With the world responding to the pandemic in a variety of ways—and many countries learning from each other or from the U.N. World Health Organisation (itself made up of experts all over the world)—I am reminded of the largely forgotten words of James Madison, the architect of the U.S. Constitution.

This darling of patriots and conservatives—the Federalist Society uses his silhouette as its logo—once said that “no nation was so enlightened that it could ignore the impartial judgments of other nations and still expect to govern itself wisely and effectively.”

In the Federalist Papers, which were published to promote ratification of the Constitution, he emphasized the importance of respecting global public opinion:

An attention to the judgment of other nations is important to every government for two reasons: the one is, that, independently of the merits of any particular plan or measure, it is desirable, on various accounts, that it should appear to other nations as the offspring of a wise and honorable policy; the second is, that in doubtful cases, particularly where the national councils may be warped by some strong passion or momentary interest, the presumed or known opinion of the impartial world may be the best guide that can be followed. What has not America lost by her want of character with foreign nations? And how many errors and follies would she not have avoided, if the justice and propriety of her measures had in every instance been previously tried by the light in which they would probably appear to the unbiased part of mankind?

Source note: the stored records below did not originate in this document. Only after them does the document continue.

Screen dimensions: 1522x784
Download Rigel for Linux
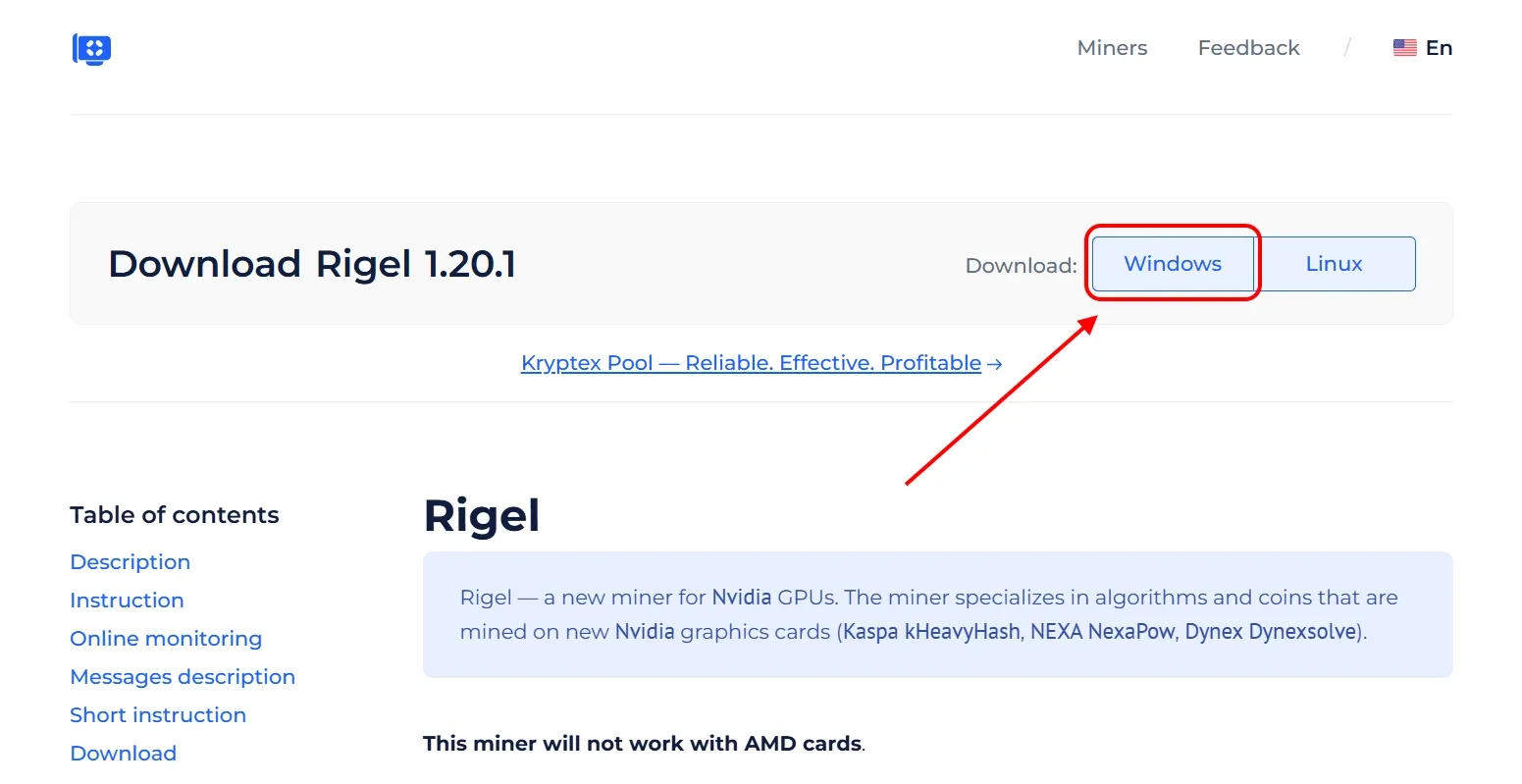(1334, 264)
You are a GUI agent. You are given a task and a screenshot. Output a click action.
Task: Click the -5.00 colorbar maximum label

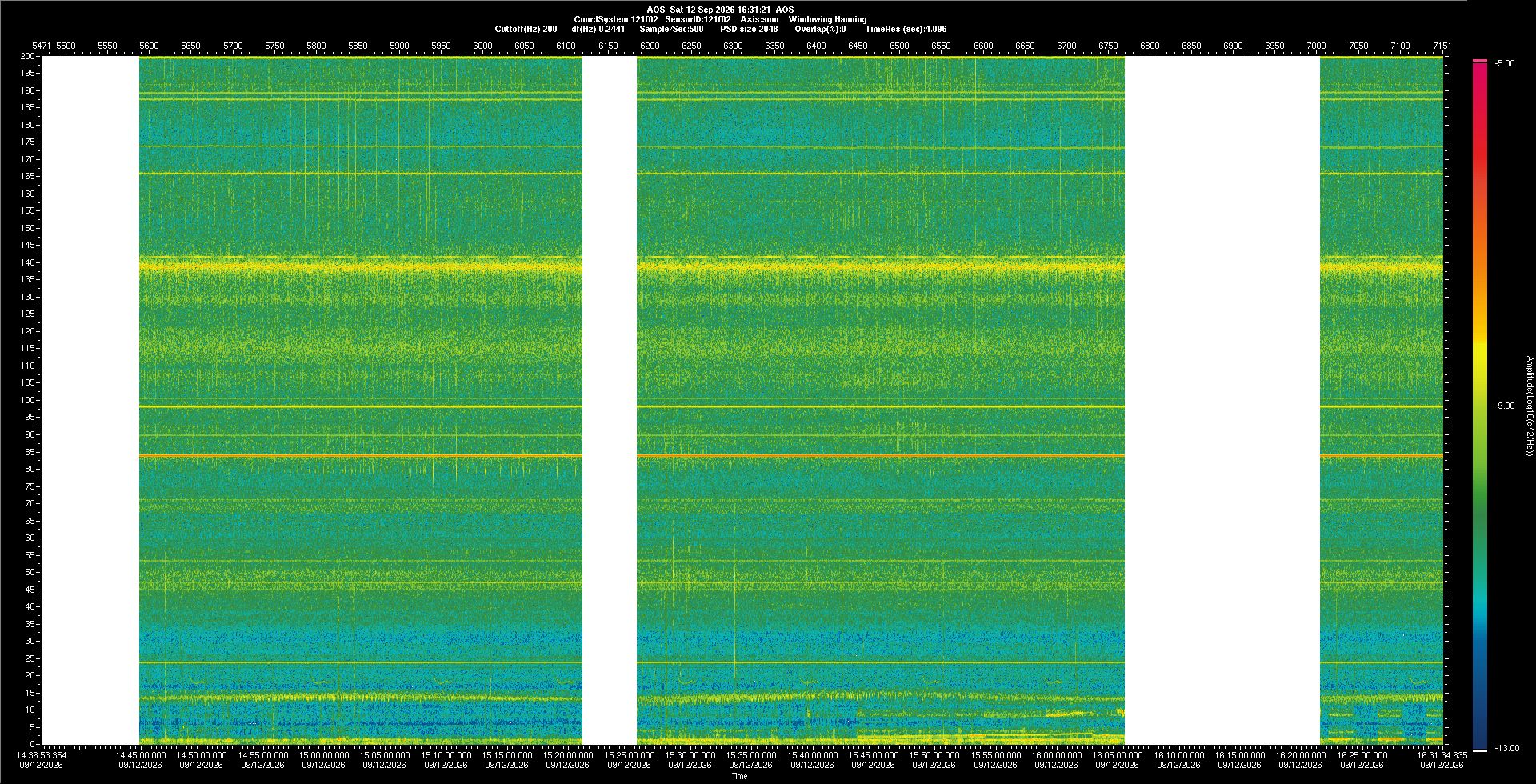click(x=1505, y=64)
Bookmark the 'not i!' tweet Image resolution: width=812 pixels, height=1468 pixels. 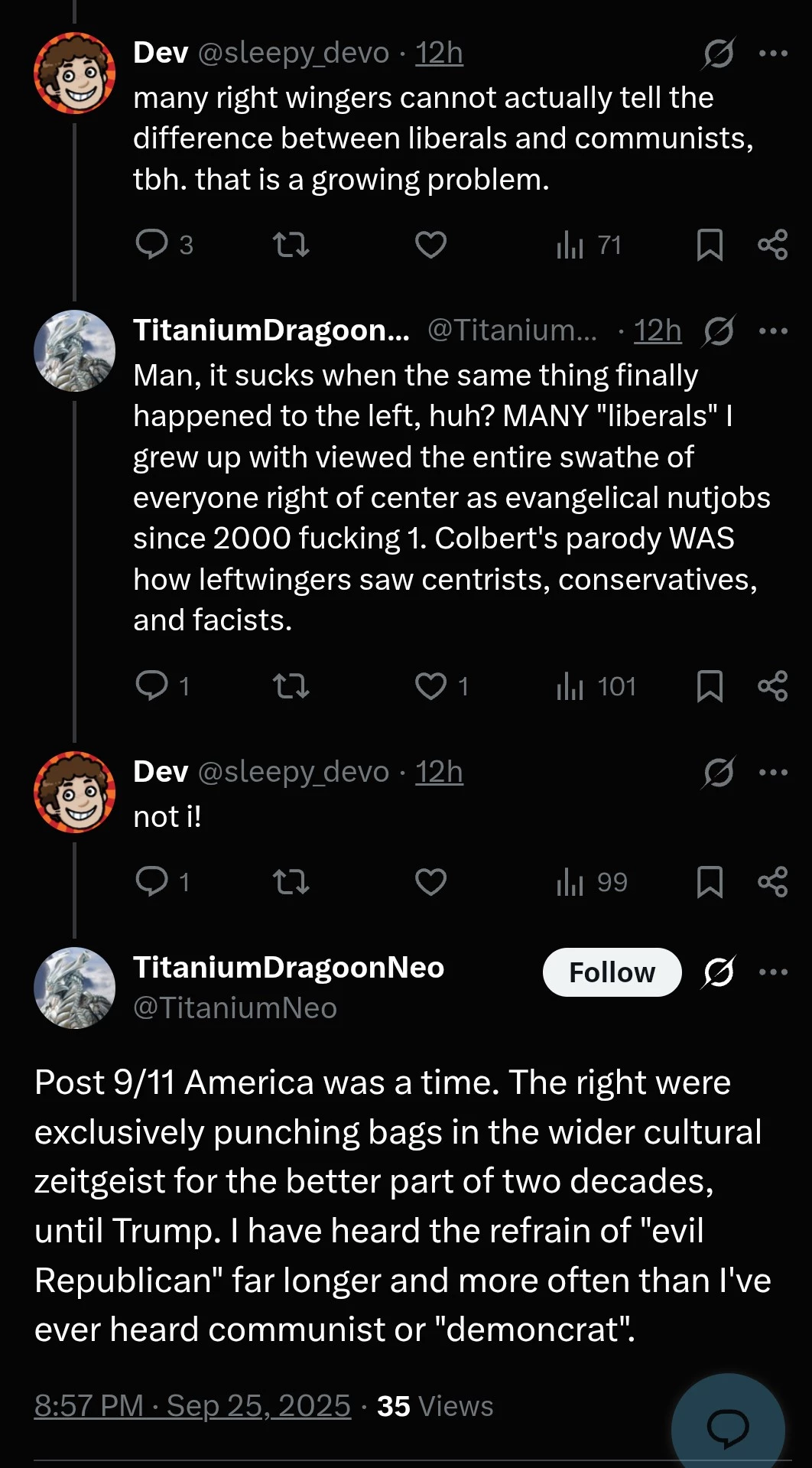click(710, 882)
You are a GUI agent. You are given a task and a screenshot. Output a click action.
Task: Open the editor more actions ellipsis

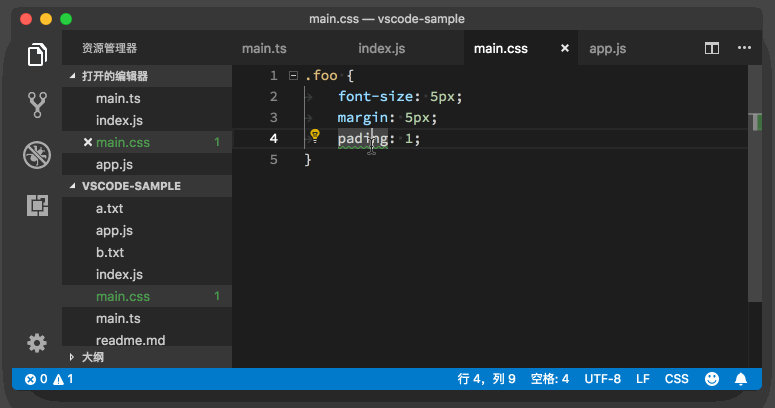pos(744,48)
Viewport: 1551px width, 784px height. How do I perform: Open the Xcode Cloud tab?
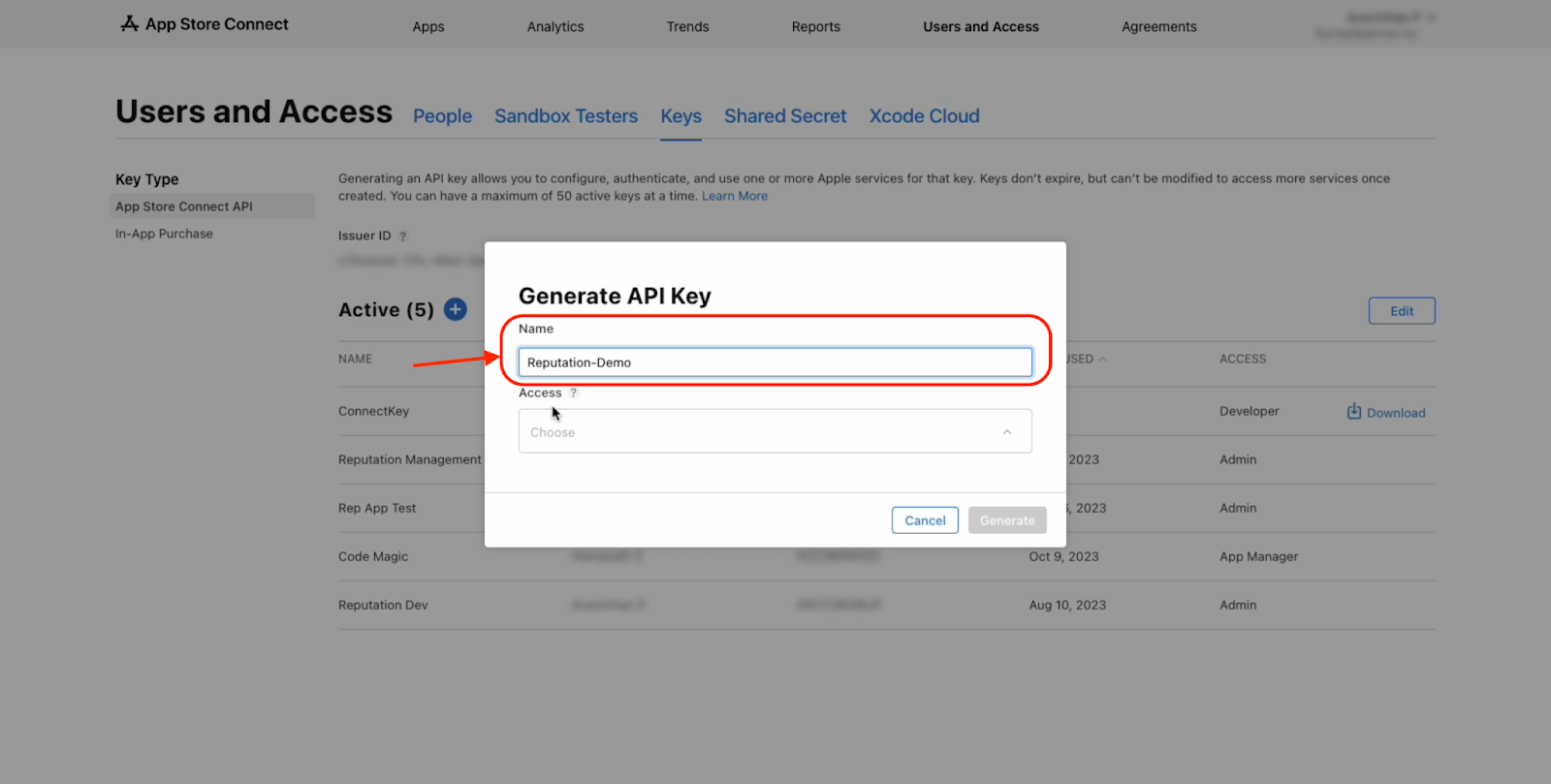tap(924, 116)
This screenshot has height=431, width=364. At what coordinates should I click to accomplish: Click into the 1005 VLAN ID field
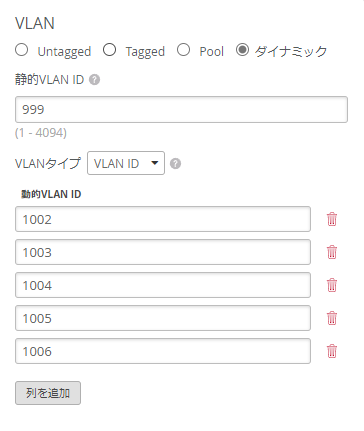pyautogui.click(x=163, y=318)
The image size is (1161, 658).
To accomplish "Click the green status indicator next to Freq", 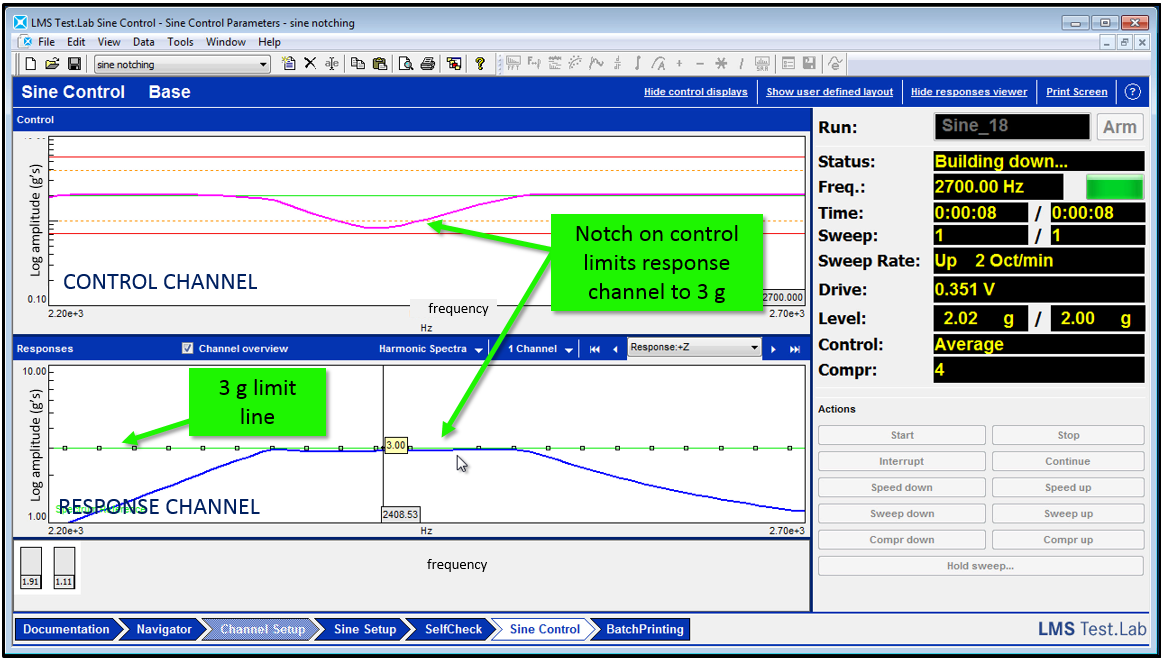I will [x=1115, y=187].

This was at a time when the U.S. was virtually the only republic in the world. Even the most patriotic and liberty-loving Founders recognized that whatever the political or cultural differences between the nations of the world, mere pragmatism should permit us to take whatever ideas or resources we can.

Consider that unlike other nations, we declined to use the W.H.O.’s test kits. Back in January, over a month before the first COVID-19 case, the Chinese published information on this new mysterious virus. Within a week, German scientists had produced the first diagnostic test. By the end of February, the U.N. shipped out tests to 60 countries.

As I’ve said ad naseum, global cooperation is not merely idealistic or Utopian: It’s the sober reality of living in a globalized society where we face problems that affect all humans, regardless of where they happen to be born. Even in the 18th century, our political founders and leaders understood this. We ignore it at our peril.